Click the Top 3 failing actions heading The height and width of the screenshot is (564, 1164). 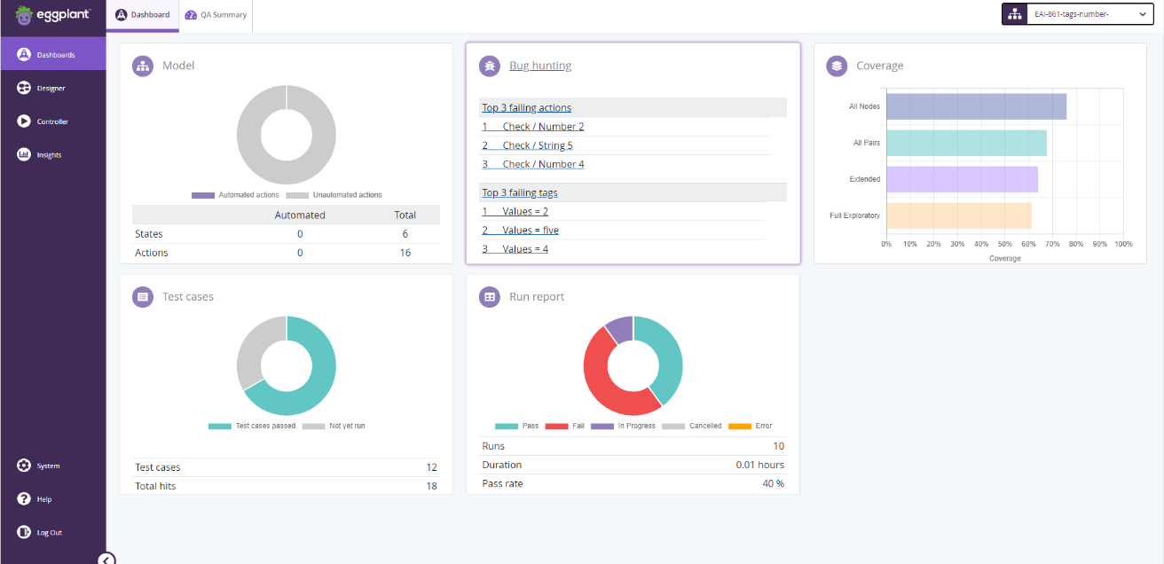pos(526,107)

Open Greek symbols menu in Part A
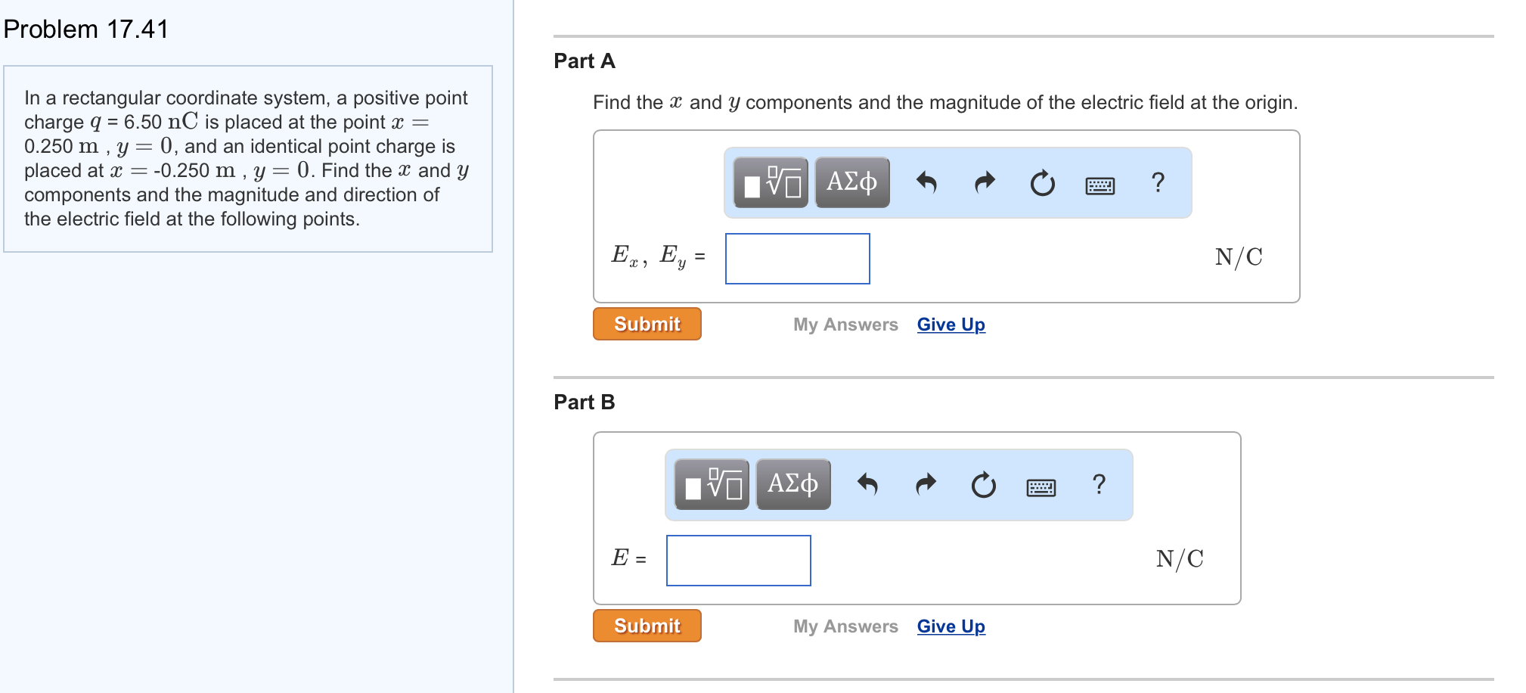click(852, 182)
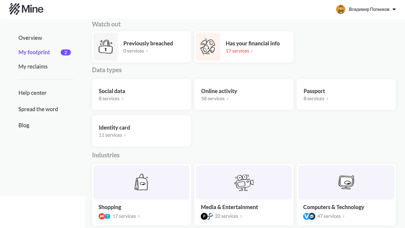The width and height of the screenshot is (405, 228).
Task: Click the blue V service logo under Computers
Action: (x=306, y=216)
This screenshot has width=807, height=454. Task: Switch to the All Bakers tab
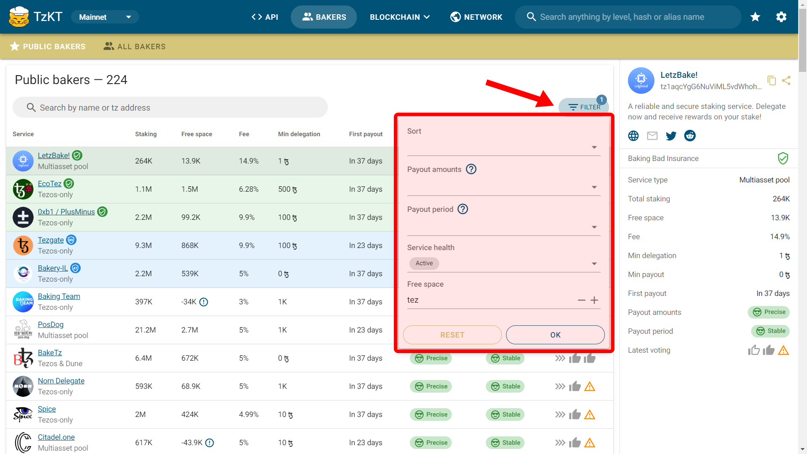[135, 47]
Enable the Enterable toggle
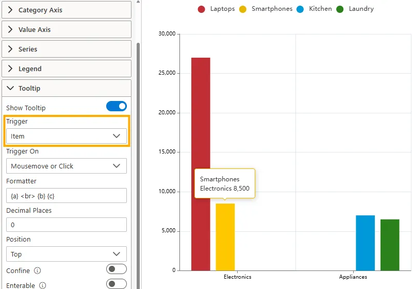Image resolution: width=413 pixels, height=289 pixels. pyautogui.click(x=116, y=284)
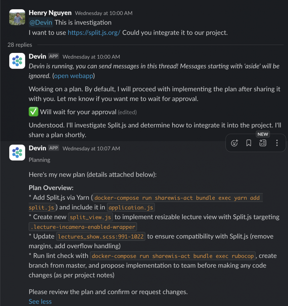288x306 pixels.
Task: Open Henry Nguyen's profile name
Action: (50, 13)
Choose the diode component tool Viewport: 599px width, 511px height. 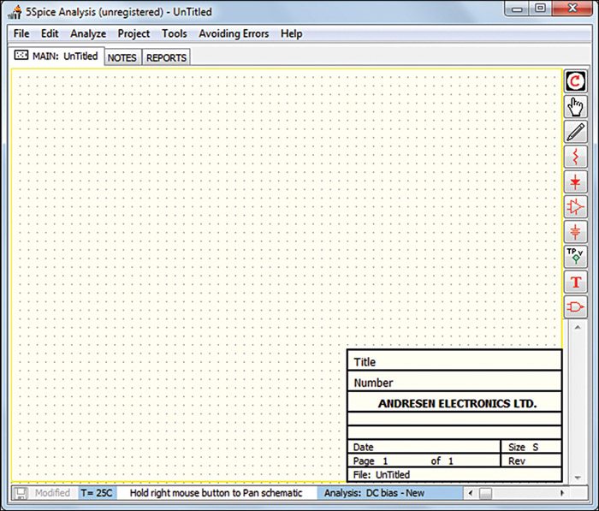pos(575,181)
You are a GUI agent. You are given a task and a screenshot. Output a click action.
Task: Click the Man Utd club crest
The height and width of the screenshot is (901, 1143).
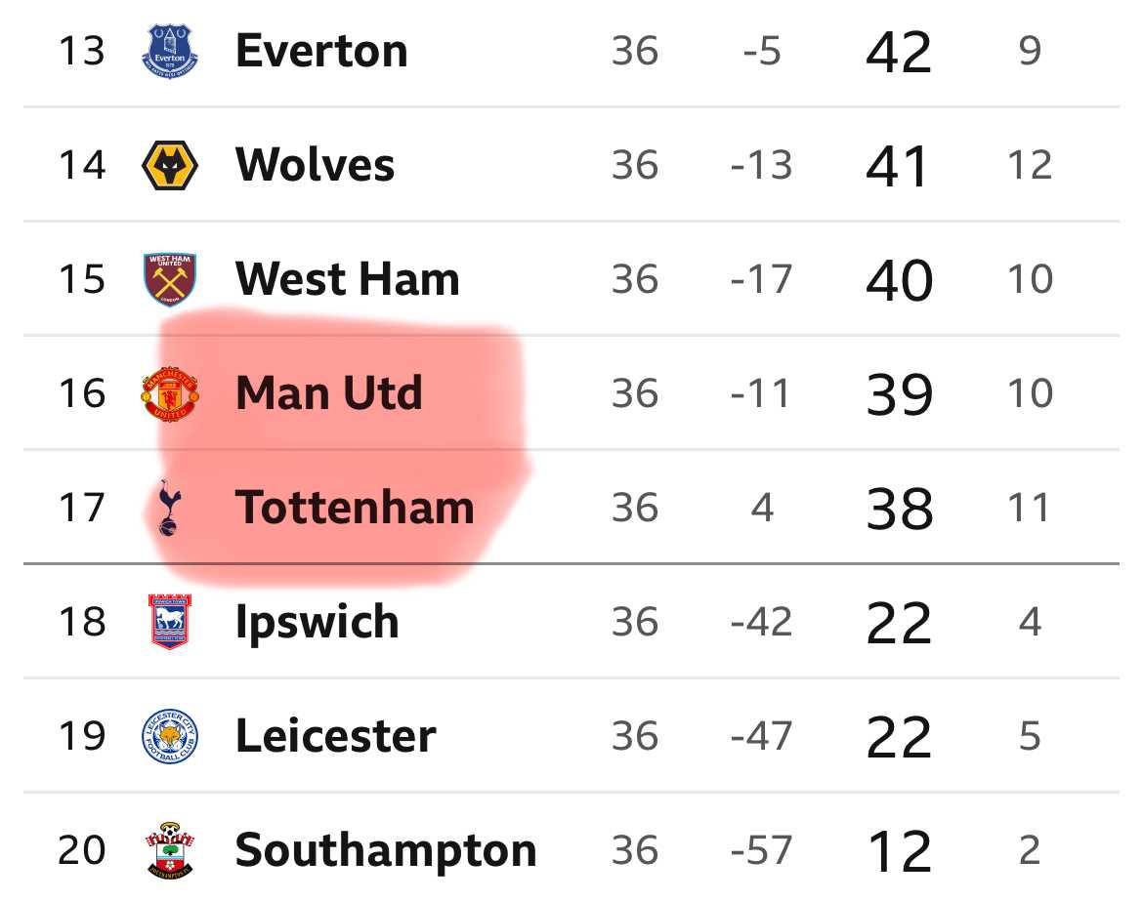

§ **Problem to solve**
Your task is to copy exactly the lines from the line containing "You are a GUI" through the final line of the listing above and to omit every picture.

§ **Your response**
You are a GUI agent. You are given a task and a screenshot. Output a click action.
Task: Click the Man Utd club crest
The height and width of the screenshot is (901, 1143).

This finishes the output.